Brexitまでもはや10か月ほどしか残されていないが、未だEUとの適切な貿易協定も締結されていないなか、欧州と英国間の医薬品供給は不透明といえるため、関係者の間では、承認取得者による手続きの変更が順調に進捗するか、や医薬品の安定供給が行われるのかに懸念が高まっている。
EUでは、中央審査方式により承認された製品(CAP)は、Brexitに伴い、販売承認取得者は、英国以外の欧州経済地域(EEA)に承認取得の管轄庁を移転しなければならない。承認取得以外の業務(担当)では、ファーマコビジランス担当有資格者(QPPV)やファーマコビジランス・システム・マスターファイル(PMSF)などもEEA諸国に移転しなければならない。
EMAでは、このようなことを背景に今年1月、EU加盟国における製薬企業を対象に、Brexitに対する準備状況についてアンケート調査を実施した。
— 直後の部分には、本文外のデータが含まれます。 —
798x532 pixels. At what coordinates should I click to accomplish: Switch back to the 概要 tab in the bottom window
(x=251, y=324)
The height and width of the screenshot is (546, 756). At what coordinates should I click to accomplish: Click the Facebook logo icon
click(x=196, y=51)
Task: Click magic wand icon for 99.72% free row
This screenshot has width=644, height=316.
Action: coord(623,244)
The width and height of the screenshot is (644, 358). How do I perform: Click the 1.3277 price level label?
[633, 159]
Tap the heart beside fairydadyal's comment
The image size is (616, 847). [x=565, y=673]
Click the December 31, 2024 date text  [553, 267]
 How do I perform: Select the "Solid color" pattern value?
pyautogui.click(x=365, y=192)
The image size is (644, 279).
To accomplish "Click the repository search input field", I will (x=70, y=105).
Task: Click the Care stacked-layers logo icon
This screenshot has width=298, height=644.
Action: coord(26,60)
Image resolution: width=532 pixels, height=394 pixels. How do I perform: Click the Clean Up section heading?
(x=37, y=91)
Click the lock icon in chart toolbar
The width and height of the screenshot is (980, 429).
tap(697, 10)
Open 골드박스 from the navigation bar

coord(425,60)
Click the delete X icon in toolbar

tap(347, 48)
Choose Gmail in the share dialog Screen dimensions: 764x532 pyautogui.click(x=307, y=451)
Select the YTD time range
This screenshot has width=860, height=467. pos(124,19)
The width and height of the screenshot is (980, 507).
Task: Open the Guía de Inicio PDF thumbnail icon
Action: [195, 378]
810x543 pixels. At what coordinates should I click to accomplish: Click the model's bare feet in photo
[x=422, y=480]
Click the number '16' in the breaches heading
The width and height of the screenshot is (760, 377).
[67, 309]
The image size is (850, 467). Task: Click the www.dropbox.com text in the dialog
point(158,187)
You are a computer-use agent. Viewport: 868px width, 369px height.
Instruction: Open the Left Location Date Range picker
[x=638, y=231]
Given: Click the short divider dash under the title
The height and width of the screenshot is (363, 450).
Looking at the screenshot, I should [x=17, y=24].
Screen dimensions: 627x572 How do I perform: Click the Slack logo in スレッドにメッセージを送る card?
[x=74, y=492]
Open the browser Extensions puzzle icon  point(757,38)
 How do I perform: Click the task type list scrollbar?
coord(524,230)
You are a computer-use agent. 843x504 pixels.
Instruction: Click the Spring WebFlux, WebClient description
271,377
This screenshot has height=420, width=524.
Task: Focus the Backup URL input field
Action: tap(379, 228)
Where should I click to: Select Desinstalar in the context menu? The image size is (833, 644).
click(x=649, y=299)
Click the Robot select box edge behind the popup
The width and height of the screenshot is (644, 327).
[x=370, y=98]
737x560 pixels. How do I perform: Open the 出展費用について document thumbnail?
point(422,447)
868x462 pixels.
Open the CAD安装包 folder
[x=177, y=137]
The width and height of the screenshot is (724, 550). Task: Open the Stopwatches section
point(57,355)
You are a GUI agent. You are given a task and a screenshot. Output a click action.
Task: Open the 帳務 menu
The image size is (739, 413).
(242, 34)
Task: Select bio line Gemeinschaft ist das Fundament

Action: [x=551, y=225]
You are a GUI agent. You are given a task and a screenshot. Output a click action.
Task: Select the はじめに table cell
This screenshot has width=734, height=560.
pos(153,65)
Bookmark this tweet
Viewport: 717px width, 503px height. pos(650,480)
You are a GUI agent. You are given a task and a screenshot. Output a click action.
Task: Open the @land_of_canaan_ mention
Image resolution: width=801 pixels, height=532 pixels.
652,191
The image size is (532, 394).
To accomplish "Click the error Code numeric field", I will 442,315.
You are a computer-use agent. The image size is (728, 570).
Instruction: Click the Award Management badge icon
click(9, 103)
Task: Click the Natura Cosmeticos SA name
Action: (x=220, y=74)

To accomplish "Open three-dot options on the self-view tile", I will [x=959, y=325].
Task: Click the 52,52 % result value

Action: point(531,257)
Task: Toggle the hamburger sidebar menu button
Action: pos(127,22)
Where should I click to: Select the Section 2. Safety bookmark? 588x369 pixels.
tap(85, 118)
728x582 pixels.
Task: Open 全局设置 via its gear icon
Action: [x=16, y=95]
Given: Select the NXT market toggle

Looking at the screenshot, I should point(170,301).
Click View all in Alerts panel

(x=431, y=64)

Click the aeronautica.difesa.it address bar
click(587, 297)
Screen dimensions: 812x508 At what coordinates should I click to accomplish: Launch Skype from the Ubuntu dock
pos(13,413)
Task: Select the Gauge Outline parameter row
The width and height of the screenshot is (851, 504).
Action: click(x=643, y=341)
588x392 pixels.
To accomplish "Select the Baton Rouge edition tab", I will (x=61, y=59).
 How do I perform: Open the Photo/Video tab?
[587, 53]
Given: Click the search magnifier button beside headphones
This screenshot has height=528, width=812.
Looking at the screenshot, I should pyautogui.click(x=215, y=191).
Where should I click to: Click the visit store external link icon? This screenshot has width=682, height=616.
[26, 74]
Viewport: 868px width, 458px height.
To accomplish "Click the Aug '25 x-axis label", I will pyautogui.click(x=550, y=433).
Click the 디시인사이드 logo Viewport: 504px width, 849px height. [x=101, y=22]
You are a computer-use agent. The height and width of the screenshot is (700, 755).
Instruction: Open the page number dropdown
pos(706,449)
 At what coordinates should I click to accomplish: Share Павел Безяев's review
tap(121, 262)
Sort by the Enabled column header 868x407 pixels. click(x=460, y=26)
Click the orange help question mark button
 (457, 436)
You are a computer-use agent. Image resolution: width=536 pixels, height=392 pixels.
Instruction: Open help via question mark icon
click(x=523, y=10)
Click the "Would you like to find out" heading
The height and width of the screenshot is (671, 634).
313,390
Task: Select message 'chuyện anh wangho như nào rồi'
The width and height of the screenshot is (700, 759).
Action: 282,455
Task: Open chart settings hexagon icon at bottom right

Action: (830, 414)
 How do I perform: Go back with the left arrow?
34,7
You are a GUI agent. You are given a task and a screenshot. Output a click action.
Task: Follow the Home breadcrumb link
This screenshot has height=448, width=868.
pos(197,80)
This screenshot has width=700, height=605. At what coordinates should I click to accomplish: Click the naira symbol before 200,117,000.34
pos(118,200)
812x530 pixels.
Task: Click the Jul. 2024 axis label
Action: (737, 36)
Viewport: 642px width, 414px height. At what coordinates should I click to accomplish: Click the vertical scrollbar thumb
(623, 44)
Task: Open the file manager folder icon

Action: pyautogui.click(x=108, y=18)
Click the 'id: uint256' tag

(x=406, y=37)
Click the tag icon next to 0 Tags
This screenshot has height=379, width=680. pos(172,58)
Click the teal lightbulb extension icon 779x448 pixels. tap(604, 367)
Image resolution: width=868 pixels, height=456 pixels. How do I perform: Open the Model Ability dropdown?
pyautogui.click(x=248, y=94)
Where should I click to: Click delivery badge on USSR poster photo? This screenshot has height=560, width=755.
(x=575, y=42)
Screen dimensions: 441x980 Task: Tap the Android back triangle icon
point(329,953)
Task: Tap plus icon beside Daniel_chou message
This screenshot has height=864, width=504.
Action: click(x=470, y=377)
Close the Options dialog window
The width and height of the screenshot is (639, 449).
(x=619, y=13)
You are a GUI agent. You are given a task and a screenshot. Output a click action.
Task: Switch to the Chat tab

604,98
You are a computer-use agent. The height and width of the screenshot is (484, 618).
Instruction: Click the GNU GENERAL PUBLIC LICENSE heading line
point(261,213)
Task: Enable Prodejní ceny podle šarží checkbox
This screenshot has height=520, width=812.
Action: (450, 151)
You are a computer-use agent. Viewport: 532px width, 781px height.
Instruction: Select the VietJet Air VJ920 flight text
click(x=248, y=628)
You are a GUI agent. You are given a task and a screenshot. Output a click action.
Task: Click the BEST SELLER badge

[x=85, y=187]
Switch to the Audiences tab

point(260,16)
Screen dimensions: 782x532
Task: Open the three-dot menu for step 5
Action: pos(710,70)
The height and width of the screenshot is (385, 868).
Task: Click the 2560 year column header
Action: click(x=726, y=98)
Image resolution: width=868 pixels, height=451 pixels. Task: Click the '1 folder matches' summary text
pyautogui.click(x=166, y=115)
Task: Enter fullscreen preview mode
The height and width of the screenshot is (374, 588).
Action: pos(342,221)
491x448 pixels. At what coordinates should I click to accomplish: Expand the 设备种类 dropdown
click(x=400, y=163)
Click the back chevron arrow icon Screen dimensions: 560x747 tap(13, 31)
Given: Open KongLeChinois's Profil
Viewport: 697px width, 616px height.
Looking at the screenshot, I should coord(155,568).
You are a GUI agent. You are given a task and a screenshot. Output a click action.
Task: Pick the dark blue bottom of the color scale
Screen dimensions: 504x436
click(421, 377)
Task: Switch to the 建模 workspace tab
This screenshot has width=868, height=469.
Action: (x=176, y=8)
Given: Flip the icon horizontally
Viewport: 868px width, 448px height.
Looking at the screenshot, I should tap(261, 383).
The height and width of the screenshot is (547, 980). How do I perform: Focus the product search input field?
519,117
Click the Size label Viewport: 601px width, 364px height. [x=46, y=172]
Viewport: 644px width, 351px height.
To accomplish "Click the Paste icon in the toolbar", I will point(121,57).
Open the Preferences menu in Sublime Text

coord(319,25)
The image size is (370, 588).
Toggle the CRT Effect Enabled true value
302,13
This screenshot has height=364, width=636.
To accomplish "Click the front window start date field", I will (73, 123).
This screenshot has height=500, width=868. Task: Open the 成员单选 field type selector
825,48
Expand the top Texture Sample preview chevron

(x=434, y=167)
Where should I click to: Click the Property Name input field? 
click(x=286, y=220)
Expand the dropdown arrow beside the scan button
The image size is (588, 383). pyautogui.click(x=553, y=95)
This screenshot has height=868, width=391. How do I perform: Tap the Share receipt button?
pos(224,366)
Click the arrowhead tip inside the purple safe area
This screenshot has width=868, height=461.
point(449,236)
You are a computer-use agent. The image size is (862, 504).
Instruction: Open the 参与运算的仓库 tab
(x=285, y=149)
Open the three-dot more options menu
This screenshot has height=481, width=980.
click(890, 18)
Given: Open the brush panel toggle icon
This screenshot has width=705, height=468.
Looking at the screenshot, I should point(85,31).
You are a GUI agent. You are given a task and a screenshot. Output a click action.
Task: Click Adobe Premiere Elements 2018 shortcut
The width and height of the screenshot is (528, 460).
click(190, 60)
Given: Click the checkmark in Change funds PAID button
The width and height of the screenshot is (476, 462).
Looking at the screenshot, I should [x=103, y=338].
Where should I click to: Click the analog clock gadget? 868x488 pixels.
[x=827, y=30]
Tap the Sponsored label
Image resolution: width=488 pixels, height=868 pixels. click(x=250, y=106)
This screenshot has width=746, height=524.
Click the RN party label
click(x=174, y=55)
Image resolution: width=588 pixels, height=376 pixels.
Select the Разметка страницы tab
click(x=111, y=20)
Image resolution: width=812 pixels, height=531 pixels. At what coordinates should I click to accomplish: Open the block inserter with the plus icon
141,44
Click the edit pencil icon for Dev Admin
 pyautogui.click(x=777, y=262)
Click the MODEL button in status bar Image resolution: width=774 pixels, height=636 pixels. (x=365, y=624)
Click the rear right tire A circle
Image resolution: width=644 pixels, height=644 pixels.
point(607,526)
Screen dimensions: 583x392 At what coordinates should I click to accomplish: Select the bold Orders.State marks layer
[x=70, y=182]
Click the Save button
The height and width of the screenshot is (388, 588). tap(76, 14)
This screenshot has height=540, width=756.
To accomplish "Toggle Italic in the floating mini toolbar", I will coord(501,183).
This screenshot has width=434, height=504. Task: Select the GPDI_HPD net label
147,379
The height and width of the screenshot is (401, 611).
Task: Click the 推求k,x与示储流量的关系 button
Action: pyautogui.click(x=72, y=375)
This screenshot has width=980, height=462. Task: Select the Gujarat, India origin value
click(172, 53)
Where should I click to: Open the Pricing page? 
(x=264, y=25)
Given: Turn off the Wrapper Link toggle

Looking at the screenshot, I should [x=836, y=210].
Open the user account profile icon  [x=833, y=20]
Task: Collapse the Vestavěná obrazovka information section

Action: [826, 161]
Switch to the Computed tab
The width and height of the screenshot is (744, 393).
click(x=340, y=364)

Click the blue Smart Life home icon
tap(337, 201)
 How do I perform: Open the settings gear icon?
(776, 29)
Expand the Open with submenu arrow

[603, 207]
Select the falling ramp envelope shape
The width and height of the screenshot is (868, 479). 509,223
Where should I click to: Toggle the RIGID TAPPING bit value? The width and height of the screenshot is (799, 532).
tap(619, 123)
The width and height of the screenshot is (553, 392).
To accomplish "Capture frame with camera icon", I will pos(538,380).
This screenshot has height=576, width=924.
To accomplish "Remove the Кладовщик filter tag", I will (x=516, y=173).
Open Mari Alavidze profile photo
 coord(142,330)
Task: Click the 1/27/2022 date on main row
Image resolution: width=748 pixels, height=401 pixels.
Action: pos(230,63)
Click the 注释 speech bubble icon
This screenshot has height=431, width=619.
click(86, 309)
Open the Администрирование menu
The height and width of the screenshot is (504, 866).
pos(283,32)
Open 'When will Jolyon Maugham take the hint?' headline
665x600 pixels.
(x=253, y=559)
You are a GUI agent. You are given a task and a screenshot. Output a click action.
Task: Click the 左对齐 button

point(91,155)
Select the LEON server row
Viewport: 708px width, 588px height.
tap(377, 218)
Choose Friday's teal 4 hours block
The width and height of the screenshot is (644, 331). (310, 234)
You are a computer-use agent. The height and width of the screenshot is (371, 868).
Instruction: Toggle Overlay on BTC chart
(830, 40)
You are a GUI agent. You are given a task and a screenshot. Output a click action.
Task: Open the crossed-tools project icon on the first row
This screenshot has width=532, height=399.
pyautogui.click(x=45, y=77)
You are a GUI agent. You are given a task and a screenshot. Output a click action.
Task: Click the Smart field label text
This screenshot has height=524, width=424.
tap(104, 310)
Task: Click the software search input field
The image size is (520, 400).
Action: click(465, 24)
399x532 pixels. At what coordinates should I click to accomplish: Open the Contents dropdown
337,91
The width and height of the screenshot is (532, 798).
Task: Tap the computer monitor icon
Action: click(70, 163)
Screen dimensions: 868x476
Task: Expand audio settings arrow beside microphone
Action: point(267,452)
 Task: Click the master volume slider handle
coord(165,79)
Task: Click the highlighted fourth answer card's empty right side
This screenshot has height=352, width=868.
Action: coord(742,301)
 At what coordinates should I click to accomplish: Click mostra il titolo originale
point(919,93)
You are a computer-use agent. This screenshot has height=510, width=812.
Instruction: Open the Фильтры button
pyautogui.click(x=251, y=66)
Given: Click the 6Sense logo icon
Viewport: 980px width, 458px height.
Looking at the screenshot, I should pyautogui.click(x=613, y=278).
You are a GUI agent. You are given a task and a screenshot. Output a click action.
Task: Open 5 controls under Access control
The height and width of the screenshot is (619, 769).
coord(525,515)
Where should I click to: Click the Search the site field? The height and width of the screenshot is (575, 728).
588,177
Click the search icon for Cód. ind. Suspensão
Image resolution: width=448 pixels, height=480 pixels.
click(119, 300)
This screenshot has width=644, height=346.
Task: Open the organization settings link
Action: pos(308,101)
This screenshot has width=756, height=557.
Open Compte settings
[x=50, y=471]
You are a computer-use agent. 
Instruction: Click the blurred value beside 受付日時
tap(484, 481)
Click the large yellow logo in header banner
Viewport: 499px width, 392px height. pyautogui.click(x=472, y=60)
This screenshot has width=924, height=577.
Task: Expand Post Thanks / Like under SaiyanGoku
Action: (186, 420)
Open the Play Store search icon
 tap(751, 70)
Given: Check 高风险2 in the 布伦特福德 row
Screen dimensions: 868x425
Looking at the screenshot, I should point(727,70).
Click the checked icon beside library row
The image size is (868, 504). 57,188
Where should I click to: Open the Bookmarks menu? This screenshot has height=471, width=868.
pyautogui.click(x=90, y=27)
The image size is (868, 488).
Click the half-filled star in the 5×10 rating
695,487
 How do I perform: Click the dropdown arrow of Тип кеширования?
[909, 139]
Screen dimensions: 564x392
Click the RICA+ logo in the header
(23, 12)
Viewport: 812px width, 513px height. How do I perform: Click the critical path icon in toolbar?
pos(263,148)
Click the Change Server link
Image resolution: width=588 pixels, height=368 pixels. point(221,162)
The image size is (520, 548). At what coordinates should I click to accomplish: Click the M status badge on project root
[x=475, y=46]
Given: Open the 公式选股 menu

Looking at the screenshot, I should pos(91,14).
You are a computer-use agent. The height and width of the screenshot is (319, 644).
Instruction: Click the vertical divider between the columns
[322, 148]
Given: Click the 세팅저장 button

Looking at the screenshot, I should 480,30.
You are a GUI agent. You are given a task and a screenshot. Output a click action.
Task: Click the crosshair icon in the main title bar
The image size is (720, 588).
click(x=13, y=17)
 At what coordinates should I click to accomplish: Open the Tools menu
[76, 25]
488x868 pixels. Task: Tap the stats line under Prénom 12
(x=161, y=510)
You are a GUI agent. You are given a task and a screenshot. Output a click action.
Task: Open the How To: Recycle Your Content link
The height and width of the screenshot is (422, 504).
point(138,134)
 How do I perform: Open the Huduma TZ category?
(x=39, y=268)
694のCAP製品(ヒト医薬品661製品、動物薬33製品)の販売承認取得者(企業)で、英国に製造所を持つか、品質管理を行っているか、輸入事務所を持つか、ファーマコビジランス(市販後監視)担当有資格者(QPPV)を配置しているか、ファーマコビジランス・システム・マスターファイル(PMSF)を設置しているか‐などの企業に対して調査票を送った。
調査の結果、694のCAP製品のうち58%がBreixt後も承認が有効になるよう諸手続きが順調に進んでいるとの回答を得た。しかし、108のCAP製品(ヒト医薬品88製品、動物薬20製品)については、英国のみの製造を行っており、Brexitまでに必要な変更手続きがなされるか懸念されている。なお、CAP製品の10%については、関係企業から回答はなかった。
EMAは、現在、調査結果を詳細に分析、医薬品不足などのリスクが生じないように関係企業と協力し、場合によっては、一定の緩和措置なども図る考え。